Frente a Chávez, la democracia debe preguntarse una vez más qué sucede con sus promesas incumplidas. Entender a Chávez no implica justificarlo. Y es también una tarea mucho más difícil que la sencilla identificación que pasa por alto todo. Exige aceptar y corregir que, en la mayoría de los países sudamericanos, la democracia no ha persuadido de que es un régimen capaz de superar los límites que le plantean la pobreza y la injusta distribución del ingreso, la violencia (que en Venezuela perduró y se agravó durante el chavismo) y la destitución en la vida cotidiana. Éstos son los problemas de la democracia que el cesarismo plebiscitario no soluciona, pero pone trágicamente al descubierto. Los señala, los utiliza como bandera de transformación y como excusa demagógica, les da reconocimiento, los malversa, los desordena, los ataca y, al mismo tiempo, los deja persistir.

Hugo Chávez fue, además, un caudillo de carisma agobiante y arrollador (su simpatía, su voz, la munificencia de su oratoria rica en maldiciones, imprecaciones, vocativos de fuego y amenazas). A diferencia de otros líderes populistas, su relación con la tradición histórica de América latina fue intensa y peculiarmente íntima. El adjetivo "bolivariano" no era, en su caso, una mención escolar; mostraba el deseo de inscribirse en la larga duración histórica.

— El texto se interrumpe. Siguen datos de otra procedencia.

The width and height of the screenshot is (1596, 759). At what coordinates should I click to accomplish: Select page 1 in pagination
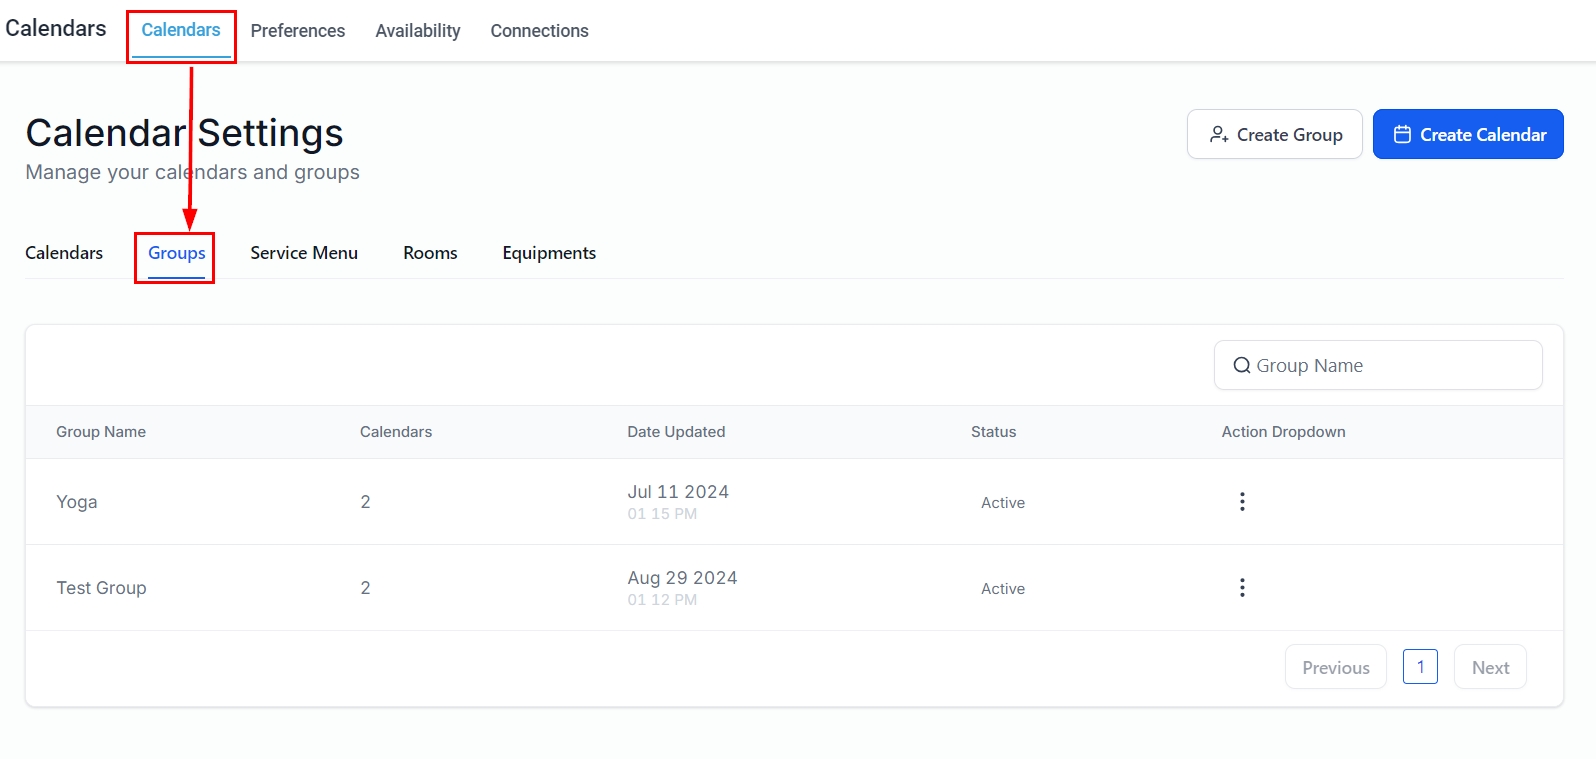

No se trata de medir ahora la versión de Chávez sobre esa historia, sino la fuerza que buscó en un linaje que arrancaba en las guerras coloniales y llegaba a hombres que sólo él recordaba en la vorágine superficial del discurso político: Sandino, Prestes. La relación de Chávez con estos hombres era vital. Se sentía uno de ellos.

Esto no mejora su autoritarismo, pero indica que su temple estaba atravesado por vetas auténticas del pasado y rayos de novedad. Fue el último antiimperialista a la vieja usanza. Y el primero de una fila de líderes que practicaron un antiimperialismo que, influido precisamente por un error arcaico, no les permitió distinguir los conflictos planetarios del presente. En Chávez estuvieron esas dos almas. La de la renovación de un discurso latinoamericanista que agonizaba después del fracaso autoritario de la revolución cubana y la de un antiimperialismo viejo y nuevo, que lo llevó a sus incursiones diplomáticas en Irán.

Durante todos los años que gobernó, la oposición no estuvo a su altura. Esto no convierte a ningún gobierno en aceptable ni justifica sus errores. Pero simplifica la foja de sus responsabilidades, sin eximirlas. Oponerse a un líder carismático que ocupa sin fisuras todo el Estado vuelve imprescindible un gran potencial político que incluya el reconocimiento inteligente de las causas que lo han sostenido allí. Por supuesto, tampoco sus herederos tienen una tarea sencilla por delante. Ellos enfrentan el dilema de una repetición imposible, precisamente por las razones que hicieron de Chávez el hombre que los dirigió hasta ayer. Y que hasta ayer los mantuvo unidos. La herencia puede separarlos.